Les Français du midi de la France se sont souvenus du glorieux passé de la langue provençale, et ont réhabilité, comme langue littéraire, ce parler si populaire dans les provinces de Provence, de Languedoc. Les admirateurs et les rénovateurs de la poésie des troubadours s’intitulèrent des Félibres. Avignon devint le foyer de leur mouvement. C’était la patrie d’Aubanel, et non loin de là, à Maillanne, naquit Frédéric Mistral, qui par Mireille mérita d’être placé parmi les poètes les plus élevés.

Le grand poète était né en 1830 dans cette ville (Bouches-du-Rhône), d’une vieille famille provençale, auprès de laquelle il avait puisé un ardent amour de sa patrie. Il eut l’heureuse fortune d’avoir pour professeur dans un collège d’Avignon, Joseph Roumanille, qui s’intéressait vivement à la littérature provençale. Une étroite amitié unit bientôt l’élève et le maître, qui n’était plus âgé que lui que de quelques années, et ce fut l’influence de Roumanille qui conduisit Mistral à entreprendre la restauration de cette littérature après avoir remis en honneur la langue provençale, qui n’était plus guère parlée que dans le peuple.

Ce fut en 1854 que Roumauille, Mistral et cinq de leurs amis, réunis au château de Fontsègugne, près d’Avignon, jetèrent les bases du félibrige, qui devait avoir une fortune si extraordinaire et créer non seulement en Provence, mais encore dans la France entière un immense mouvement régionaliste.

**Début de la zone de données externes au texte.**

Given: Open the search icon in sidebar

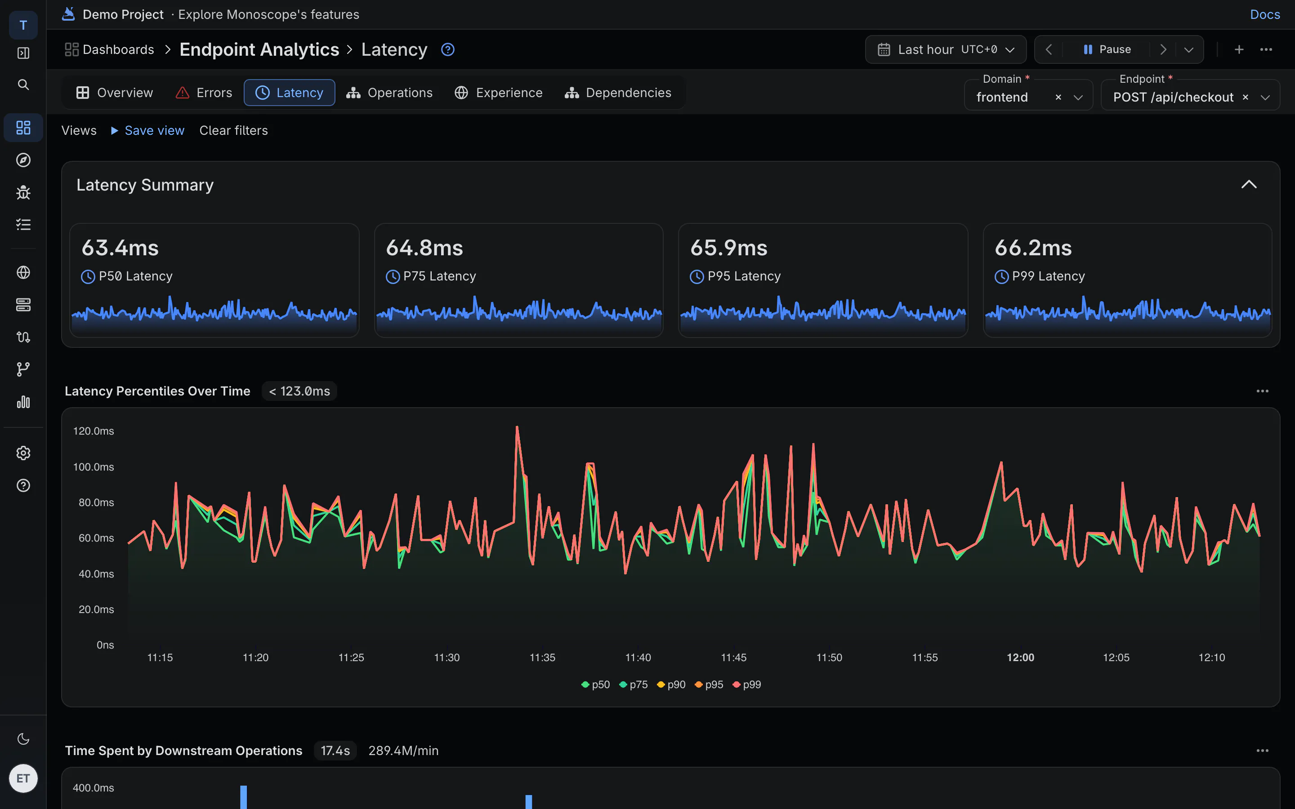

Mistral s’était déjà fait connaître par quelques poésies provençales publiées dans l’Armana prouvençau, quand, en 1859, il publia son premier grand poème, Mireio, dédié à Lamartine, qui lui consacra un de ses Entretiens littéraires. Le lendemain, le nom de Mistral était célèbre et la France entière savait qu’un grand poète lui était né.

Depuis lors, Mistral a publié toujours en provençal – quoiqu’il écrive une langue française admirable — Calendau (1867), Lis Isclo d’or (1875), Nerto (1884), Lou Poême dou Rose (1897), un drame, La Reino Jano (1890), Lis Oulivado (1912), etc. Enfin, il a donné en français un grand dictionnaire franco-provençal, Le Trésor du Félibrige.

Mistral jouissait dans tout le Midi d’une popularité sans exemple, dont on vit la preuve quand, en 1909, en sa présence, fut inaugurée la statue que ses admirateurs lui avaient élevée sur une place publique d’Arles.